**AIM OF THE TASK:**
Every record must be reproduced exactly. Leave none out.

**THE DATA:**
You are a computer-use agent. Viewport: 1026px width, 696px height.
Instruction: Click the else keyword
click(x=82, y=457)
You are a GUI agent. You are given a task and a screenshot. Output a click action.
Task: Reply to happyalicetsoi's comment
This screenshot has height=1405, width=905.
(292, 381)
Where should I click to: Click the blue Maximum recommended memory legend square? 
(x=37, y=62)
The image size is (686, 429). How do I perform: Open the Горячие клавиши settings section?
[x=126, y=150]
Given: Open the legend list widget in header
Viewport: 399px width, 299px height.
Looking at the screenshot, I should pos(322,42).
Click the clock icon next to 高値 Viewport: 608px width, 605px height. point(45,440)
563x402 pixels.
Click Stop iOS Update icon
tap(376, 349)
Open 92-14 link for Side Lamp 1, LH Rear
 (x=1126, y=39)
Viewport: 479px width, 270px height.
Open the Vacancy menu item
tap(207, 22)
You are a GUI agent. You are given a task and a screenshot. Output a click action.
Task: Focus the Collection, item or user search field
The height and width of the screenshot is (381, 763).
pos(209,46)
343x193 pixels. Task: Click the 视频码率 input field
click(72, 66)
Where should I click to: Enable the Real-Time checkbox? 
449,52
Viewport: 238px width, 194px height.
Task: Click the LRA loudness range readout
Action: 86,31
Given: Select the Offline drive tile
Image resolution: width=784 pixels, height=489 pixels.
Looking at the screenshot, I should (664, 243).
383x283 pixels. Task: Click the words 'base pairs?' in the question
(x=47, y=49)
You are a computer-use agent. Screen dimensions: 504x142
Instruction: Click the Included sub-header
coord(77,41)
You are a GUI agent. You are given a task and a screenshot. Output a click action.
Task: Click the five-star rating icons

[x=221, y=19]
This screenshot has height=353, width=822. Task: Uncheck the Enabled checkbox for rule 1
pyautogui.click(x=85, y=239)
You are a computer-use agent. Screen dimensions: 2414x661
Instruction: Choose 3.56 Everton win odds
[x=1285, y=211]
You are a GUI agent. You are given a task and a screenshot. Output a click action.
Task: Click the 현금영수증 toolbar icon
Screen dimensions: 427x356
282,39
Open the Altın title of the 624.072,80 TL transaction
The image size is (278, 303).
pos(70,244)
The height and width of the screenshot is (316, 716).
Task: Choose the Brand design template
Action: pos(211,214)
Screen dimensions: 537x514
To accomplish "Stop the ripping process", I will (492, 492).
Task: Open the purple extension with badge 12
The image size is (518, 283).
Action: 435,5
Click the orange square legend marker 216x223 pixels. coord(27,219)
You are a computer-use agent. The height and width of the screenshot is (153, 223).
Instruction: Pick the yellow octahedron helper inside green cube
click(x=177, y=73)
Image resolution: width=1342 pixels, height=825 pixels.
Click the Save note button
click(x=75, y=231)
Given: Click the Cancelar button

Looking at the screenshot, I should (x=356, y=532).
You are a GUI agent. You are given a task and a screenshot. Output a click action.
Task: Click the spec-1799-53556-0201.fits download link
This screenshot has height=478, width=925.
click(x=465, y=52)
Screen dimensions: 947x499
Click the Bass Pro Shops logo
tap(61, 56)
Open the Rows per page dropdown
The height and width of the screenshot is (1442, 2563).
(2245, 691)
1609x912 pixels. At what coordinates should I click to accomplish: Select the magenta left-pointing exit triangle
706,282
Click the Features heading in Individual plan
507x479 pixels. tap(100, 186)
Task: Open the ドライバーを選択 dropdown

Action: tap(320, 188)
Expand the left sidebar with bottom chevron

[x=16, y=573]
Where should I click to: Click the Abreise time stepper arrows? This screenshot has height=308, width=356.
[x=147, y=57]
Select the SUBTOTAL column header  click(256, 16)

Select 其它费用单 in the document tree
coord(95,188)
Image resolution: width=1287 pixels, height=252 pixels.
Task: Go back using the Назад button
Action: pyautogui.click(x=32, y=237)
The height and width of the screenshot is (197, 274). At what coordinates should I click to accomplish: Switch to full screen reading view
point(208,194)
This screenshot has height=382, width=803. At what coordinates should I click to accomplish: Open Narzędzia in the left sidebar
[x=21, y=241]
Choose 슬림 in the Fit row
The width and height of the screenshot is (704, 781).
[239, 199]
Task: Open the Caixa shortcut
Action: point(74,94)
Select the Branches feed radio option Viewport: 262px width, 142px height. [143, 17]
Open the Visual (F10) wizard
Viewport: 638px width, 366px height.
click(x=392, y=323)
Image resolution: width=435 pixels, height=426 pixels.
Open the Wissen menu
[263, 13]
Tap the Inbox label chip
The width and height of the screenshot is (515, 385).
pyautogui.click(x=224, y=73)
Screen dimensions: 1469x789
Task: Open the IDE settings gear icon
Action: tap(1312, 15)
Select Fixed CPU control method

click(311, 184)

**COMPLETED EXERCISE:**
You are a computer-use agent. Viewport: 1026px width, 696px height.
Instruction: Click the else keyword
click(x=82, y=457)
You are a GUI agent. You are given a task and a screenshot. Output a click action.
Task: Reply to happyalicetsoi's comment
This screenshot has height=1405, width=905.
(292, 381)
Where should I click to: Click the blue Maximum recommended memory legend square? 
(x=37, y=62)
The image size is (686, 429). How do I perform: Open the Горячие клавиши settings section?
[x=126, y=150]
Given: Open the legend list widget in header
Viewport: 399px width, 299px height.
Looking at the screenshot, I should pos(322,42).
Click the clock icon next to 高値 Viewport: 608px width, 605px height. point(45,440)
563x402 pixels.
Click Stop iOS Update icon
tap(376, 349)
Open 92-14 link for Side Lamp 1, LH Rear
 (x=1126, y=39)
Viewport: 479px width, 270px height.
Open the Vacancy menu item
tap(207, 22)
You are a GUI agent. You are given a task and a screenshot. Output a click action.
Task: Focus the Collection, item or user search field
The height and width of the screenshot is (381, 763).
pos(209,46)
343x193 pixels. Task: Click the 视频码率 input field
click(72, 66)
Where should I click to: Enable the Real-Time checkbox? 
449,52
Viewport: 238px width, 194px height.
Task: Click the LRA loudness range readout
Action: 86,31
Given: Select the Offline drive tile
Image resolution: width=784 pixels, height=489 pixels.
Looking at the screenshot, I should (664, 243).
383x283 pixels. Task: Click the words 'base pairs?' in the question
(x=47, y=49)
You are a computer-use agent. Screen dimensions: 504x142
Instruction: Click the Included sub-header
coord(77,41)
You are a GUI agent. You are given a task and a screenshot. Output a click action.
Task: Click the five-star rating icons

[x=221, y=19]
This screenshot has height=353, width=822. Task: Uncheck the Enabled checkbox for rule 1
pyautogui.click(x=85, y=239)
You are a computer-use agent. Screen dimensions: 2414x661
Instruction: Choose 3.56 Everton win odds
[x=1285, y=211]
You are a GUI agent. You are given a task and a screenshot. Output a click action.
Task: Click the 현금영수증 toolbar icon
Screen dimensions: 427x356
282,39
Open the Altın title of the 624.072,80 TL transaction
The image size is (278, 303).
pos(70,244)
The height and width of the screenshot is (316, 716).
Task: Choose the Brand design template
Action: pos(211,214)
Screen dimensions: 537x514
To accomplish "Stop the ripping process", I will (492, 492).
Task: Open the purple extension with badge 12
The image size is (518, 283).
Action: 435,5
Click the orange square legend marker 216x223 pixels. coord(27,219)
You are a computer-use agent. The height and width of the screenshot is (153, 223).
Instruction: Pick the yellow octahedron helper inside green cube
click(x=177, y=73)
Image resolution: width=1342 pixels, height=825 pixels.
Click the Save note button
click(x=75, y=231)
Given: Click the Cancelar button

Looking at the screenshot, I should (x=356, y=532).
You are a GUI agent. You are given a task and a screenshot. Output a click action.
Task: Click the spec-1799-53556-0201.fits download link
This screenshot has height=478, width=925.
click(x=465, y=52)
Screen dimensions: 947x499
Click the Bass Pro Shops logo
tap(61, 56)
Open the Rows per page dropdown
The height and width of the screenshot is (1442, 2563).
(2245, 691)
1609x912 pixels. At what coordinates should I click to accomplish: Select the magenta left-pointing exit triangle
706,282
Click the Features heading in Individual plan
507x479 pixels. tap(100, 186)
Task: Open the ドライバーを選択 dropdown

Action: tap(320, 188)
Expand the left sidebar with bottom chevron

[x=16, y=573]
Where should I click to: Click the Abreise time stepper arrows? This screenshot has height=308, width=356.
[x=147, y=57]
Select the SUBTOTAL column header  click(256, 16)

Select 其它费用单 in the document tree
coord(95,188)
Image resolution: width=1287 pixels, height=252 pixels.
Task: Go back using the Назад button
Action: pyautogui.click(x=32, y=237)
The height and width of the screenshot is (197, 274). At what coordinates should I click to accomplish: Switch to full screen reading view
point(208,194)
This screenshot has height=382, width=803. At what coordinates should I click to accomplish: Open Narzędzia in the left sidebar
[x=21, y=241]
Choose 슬림 in the Fit row
The width and height of the screenshot is (704, 781).
[239, 199]
Task: Open the Caixa shortcut
Action: point(74,94)
Select the Branches feed radio option Viewport: 262px width, 142px height. [143, 17]
Open the Visual (F10) wizard
Viewport: 638px width, 366px height.
click(x=392, y=323)
Image resolution: width=435 pixels, height=426 pixels.
Open the Wissen menu
[263, 13]
Tap the Inbox label chip
The width and height of the screenshot is (515, 385).
pyautogui.click(x=224, y=73)
Screen dimensions: 1469x789
Task: Open the IDE settings gear icon
Action: tap(1312, 15)
Select Fixed CPU control method

click(311, 184)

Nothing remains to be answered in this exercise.